Elke deelstaat zoekt een oplossing

Net zoals in België wordt het onderwijs in Duitsland door de deelstaten georganiseerd. De zestien Duitse onderwijsministers werken voor het tekort oplossingen uit die verschillend en niet altijd doordacht zijn en die niet altijd bijdragen tot het verlichten van de hierboven geschetste problemen.

In een Berlijnse school gaat men de lesuren inkrimpen van 45 naar 40 minuten. In Sachsen-Anhalt plant men experimenten met een vierdagenweek op school. De vijfde dag zou men overschakelen op afstandsonderwijs. In Baden-Württemberg vroeg de onderwijsminister de tijdelijke leerkrachten om vrijwillig een paar uren meer te werken, zonder positieve respons evenwel. Hij overweegt om het maximum aantal leerlingen per secundaire klas op te trekken tot boven het nu geldende 30.

Eerder hadden de deelstaten het op een herenakkoord gegooid om elkaars leerkrachten niet af te snoepen. Maar nood breekt wet en de deelstaten blijken verbazend creatief in hun zoektocht naar de schaarse leerkrachten. Hetzelfde Sachsen-Anhalt heeft een headhunterbureau ingeschakeld om binnen- en buitenlandse leraren aan te werven. Kostprijs voor het schooljaar 21-22: 750 000 euro. Het leverde 36 leerkrachten op. Langs de kust van Mecklenburg-Vorpommern (aan de Oostzee) schoten deze zomer infostandjes uit de grond in meerdere populaire (en mondaine) badplaatsen. Doel: vakmensen werven voor de deelstaat, in de eerste plaats leerkrachten. Een vliegtuig met een reklamebanner van het onderwijsministerie vloog de hele kust af. Stel je voor dat er op de Belgische stranden met regelmaat een vliegtuig langs scheert met de banner “Kom lesgeven aan ’t zeetje!” Zo gaat het er dus aan toe in Duitsland.

Deelstaten tasten ook steeds dieper in de portemonnee om leerkrachten naar hun regio te lokken. In Mecklenburg-Vorpommern en in Brandenburg kun je als studerende leerkracht (maandelijkse) premies en onkostenvergoedingen krijgen als je stage in die deelstaat doet. Sachsen betaalt aan stagiairs op het platteland (waar het lerarentekort het grootst is) een premie van 1000 euro. Sven Gatz tapt uit hetzelfde vaatje wanneer hij Nederlandstalige leerkrachten naar de hoofdstad probeert te lokken met een “Brusselpremie”.

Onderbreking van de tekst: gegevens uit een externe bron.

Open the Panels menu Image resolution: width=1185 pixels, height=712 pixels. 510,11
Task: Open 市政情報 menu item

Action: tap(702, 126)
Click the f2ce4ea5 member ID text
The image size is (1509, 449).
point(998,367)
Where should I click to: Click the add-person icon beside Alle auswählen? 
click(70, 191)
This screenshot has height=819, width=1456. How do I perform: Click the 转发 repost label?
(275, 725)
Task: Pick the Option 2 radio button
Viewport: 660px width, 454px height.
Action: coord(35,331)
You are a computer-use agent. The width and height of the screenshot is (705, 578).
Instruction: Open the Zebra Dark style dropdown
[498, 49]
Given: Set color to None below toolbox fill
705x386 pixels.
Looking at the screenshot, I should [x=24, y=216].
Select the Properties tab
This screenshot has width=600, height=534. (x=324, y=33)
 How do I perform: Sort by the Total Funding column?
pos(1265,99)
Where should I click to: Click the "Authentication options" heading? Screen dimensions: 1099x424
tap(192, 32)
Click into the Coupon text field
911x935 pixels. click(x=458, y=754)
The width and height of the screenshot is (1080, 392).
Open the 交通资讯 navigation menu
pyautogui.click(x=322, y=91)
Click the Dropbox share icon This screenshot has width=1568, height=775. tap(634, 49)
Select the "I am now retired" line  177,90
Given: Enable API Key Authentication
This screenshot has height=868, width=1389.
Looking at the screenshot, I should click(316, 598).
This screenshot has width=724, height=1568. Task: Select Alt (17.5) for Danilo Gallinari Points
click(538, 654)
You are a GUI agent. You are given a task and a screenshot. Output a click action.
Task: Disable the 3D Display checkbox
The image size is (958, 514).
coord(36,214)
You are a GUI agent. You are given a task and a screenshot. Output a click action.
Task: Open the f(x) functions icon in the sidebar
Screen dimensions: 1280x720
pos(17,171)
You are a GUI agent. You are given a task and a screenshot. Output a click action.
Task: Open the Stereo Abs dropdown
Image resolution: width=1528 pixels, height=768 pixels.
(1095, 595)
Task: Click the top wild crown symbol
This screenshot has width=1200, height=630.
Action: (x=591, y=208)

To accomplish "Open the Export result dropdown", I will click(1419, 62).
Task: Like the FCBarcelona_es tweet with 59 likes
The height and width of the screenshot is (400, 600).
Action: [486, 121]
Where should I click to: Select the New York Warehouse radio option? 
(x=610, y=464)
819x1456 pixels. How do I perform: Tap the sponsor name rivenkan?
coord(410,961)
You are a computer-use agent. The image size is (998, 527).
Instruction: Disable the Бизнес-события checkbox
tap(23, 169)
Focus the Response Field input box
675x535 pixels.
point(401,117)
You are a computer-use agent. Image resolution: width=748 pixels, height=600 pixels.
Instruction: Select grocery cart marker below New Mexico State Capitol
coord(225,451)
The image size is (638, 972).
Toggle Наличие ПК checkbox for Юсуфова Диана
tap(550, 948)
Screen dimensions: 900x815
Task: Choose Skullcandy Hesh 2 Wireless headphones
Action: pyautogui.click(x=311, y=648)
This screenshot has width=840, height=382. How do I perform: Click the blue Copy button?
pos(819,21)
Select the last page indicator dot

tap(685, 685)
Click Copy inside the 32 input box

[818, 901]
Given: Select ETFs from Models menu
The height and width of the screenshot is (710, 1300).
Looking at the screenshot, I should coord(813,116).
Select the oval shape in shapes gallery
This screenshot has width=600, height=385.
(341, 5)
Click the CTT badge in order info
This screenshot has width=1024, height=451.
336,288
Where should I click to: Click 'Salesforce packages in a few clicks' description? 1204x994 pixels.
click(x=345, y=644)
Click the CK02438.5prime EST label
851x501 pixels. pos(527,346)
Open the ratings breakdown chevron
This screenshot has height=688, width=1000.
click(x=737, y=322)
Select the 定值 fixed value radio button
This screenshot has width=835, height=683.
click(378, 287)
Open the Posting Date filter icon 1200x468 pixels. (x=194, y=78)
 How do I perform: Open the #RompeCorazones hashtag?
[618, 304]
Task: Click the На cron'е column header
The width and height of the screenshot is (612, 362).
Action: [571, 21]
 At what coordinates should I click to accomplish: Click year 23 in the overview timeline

Een langetermijnoplossing voor het Duitse lerarentekort kan alleen de instroom van meer nieuwe leerkrachten zijn. Het aanbod van lerarenopleidingen in Duitsland wordt om die reden verder uitgebouwd. Intussen is het tijd winnen tot men de vruchten hiervan kan plukken, lees: de nieuwe leraren kan tewerkstellen. Tot dan is het kiezen tussen slechte en minder slechte oplossingen.